SUPPLIED DATA -
________________________

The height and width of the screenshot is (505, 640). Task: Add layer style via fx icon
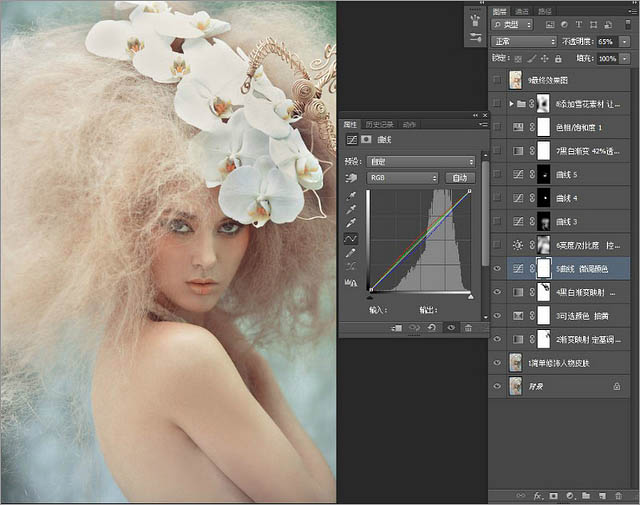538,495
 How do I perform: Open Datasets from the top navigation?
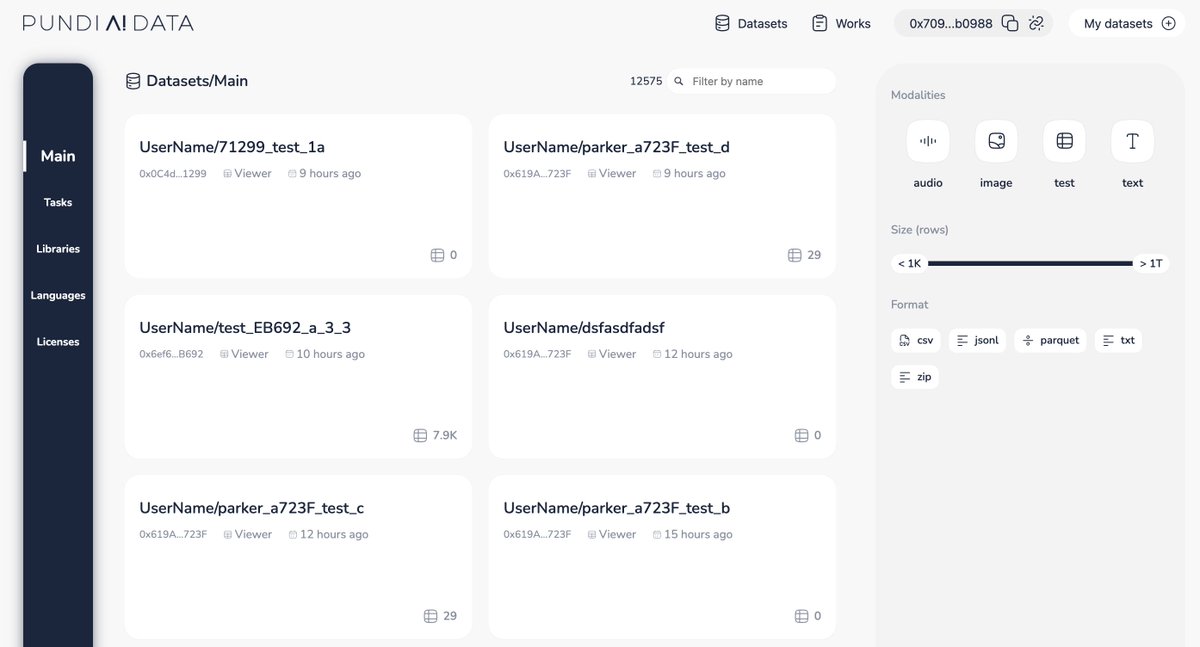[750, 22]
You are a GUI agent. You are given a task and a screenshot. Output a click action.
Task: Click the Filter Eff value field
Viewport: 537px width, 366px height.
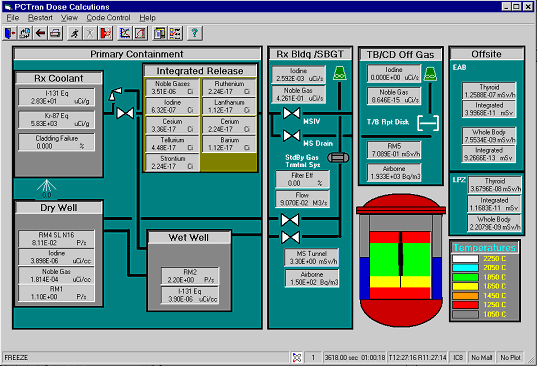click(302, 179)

________________________

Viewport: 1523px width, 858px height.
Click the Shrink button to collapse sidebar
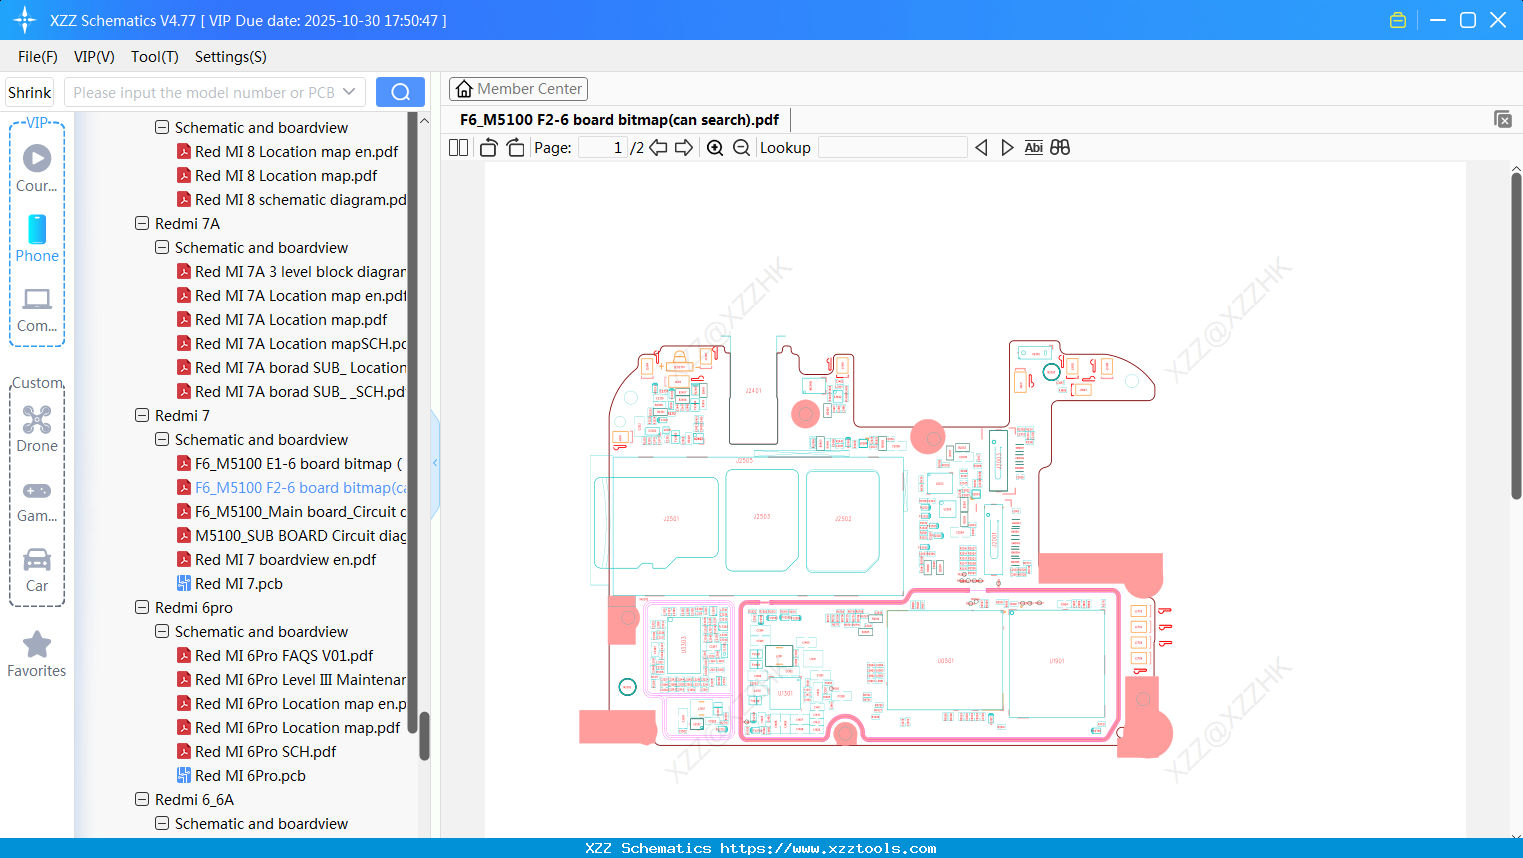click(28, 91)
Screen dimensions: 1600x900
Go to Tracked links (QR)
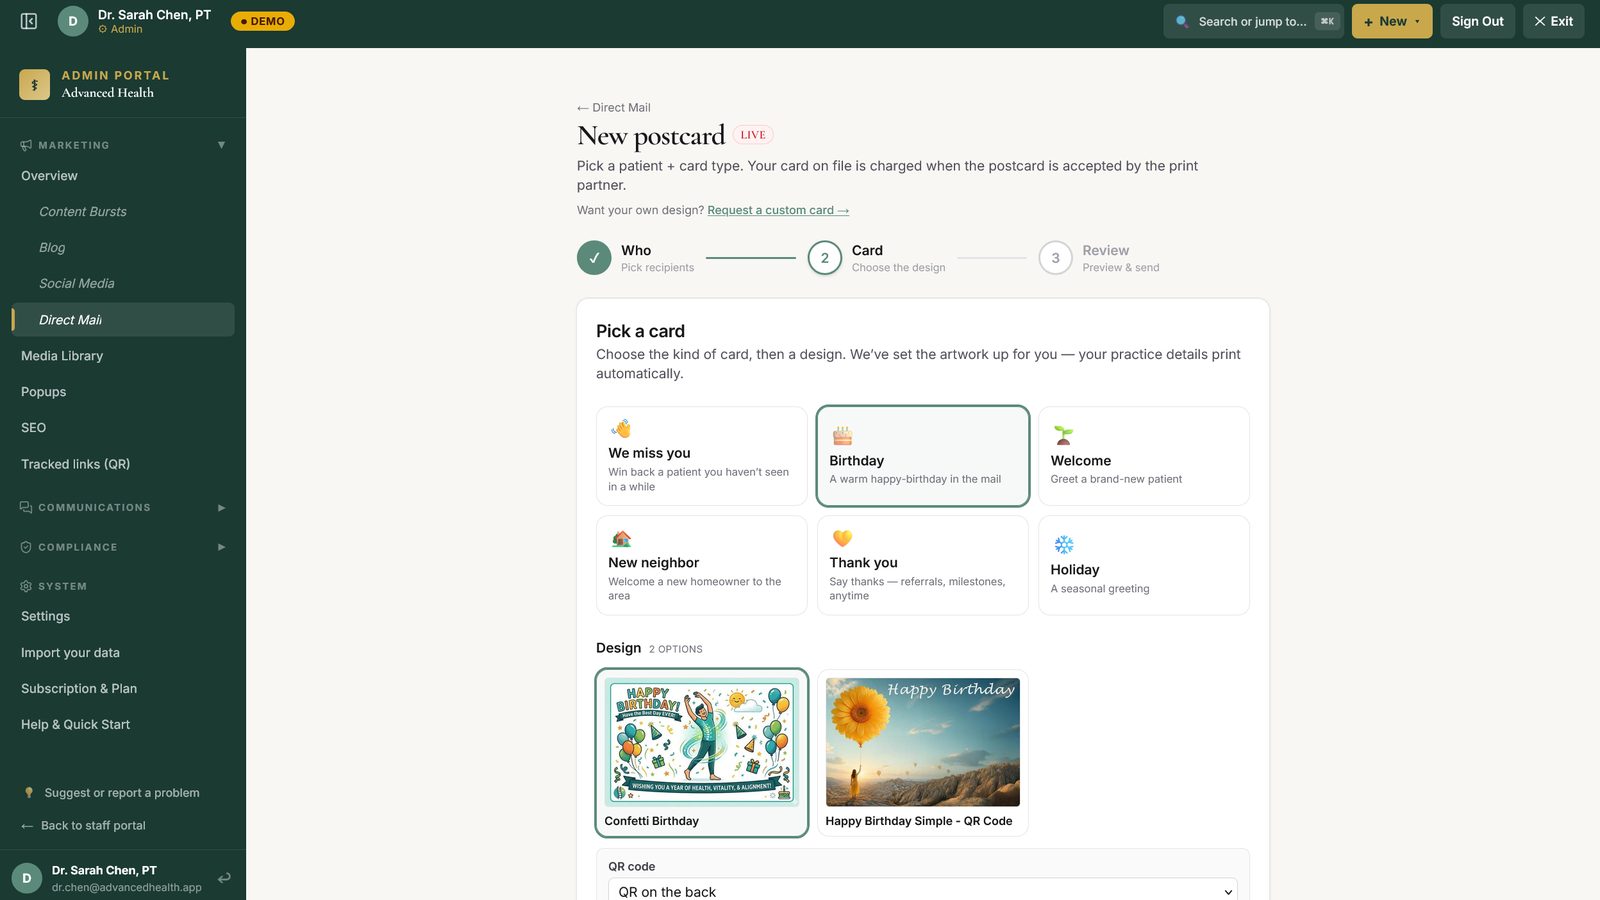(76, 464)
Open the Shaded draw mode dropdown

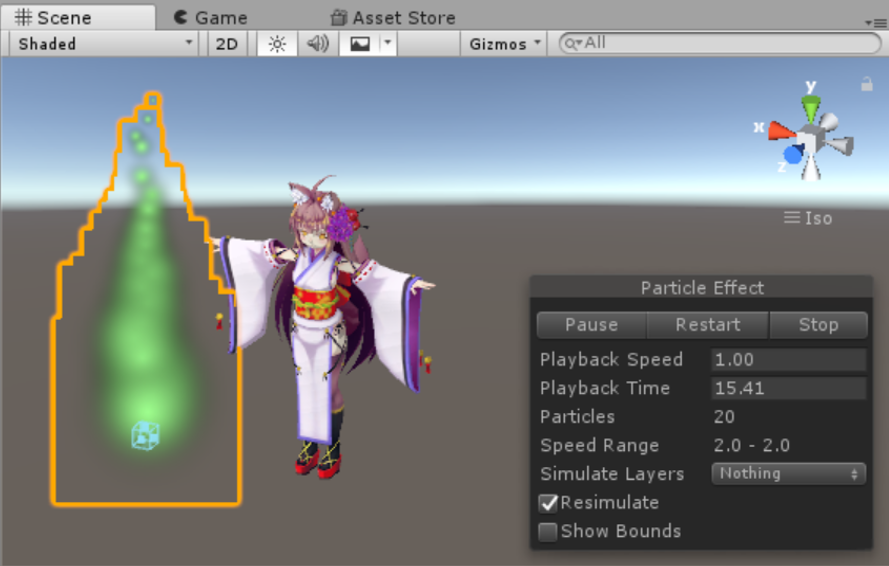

________________________

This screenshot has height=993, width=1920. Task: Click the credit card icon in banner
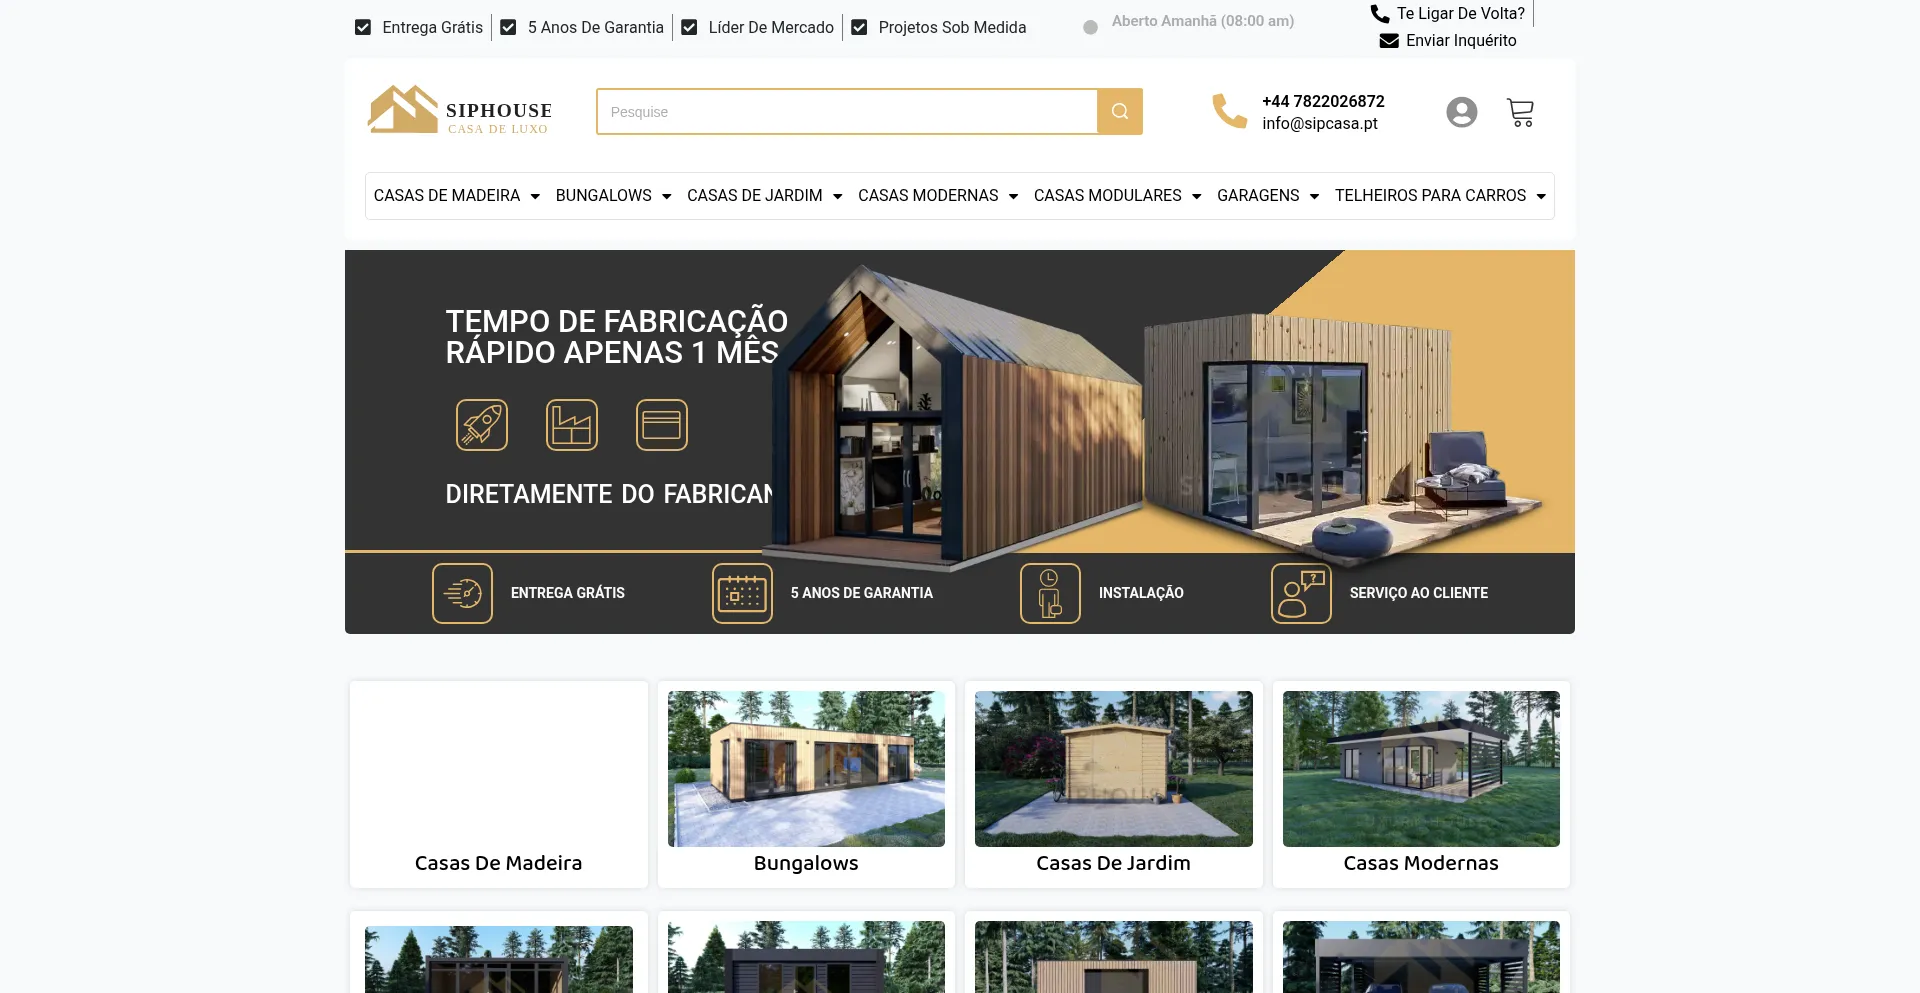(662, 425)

________________________

Write out the lines above from the one with "The height and" through the one with "You are a GUI", ends included, exactly; no picture goes in.

ANSWER TO THIS PROBLEM -
The height and width of the screenshot is (505, 640). Task: Add layer style via fx icon
538,495
 How do I perform: Open Datasets from the top navigation?
[750, 22]
You are a GUI agent. You are given a task and a screenshot. Output a click action.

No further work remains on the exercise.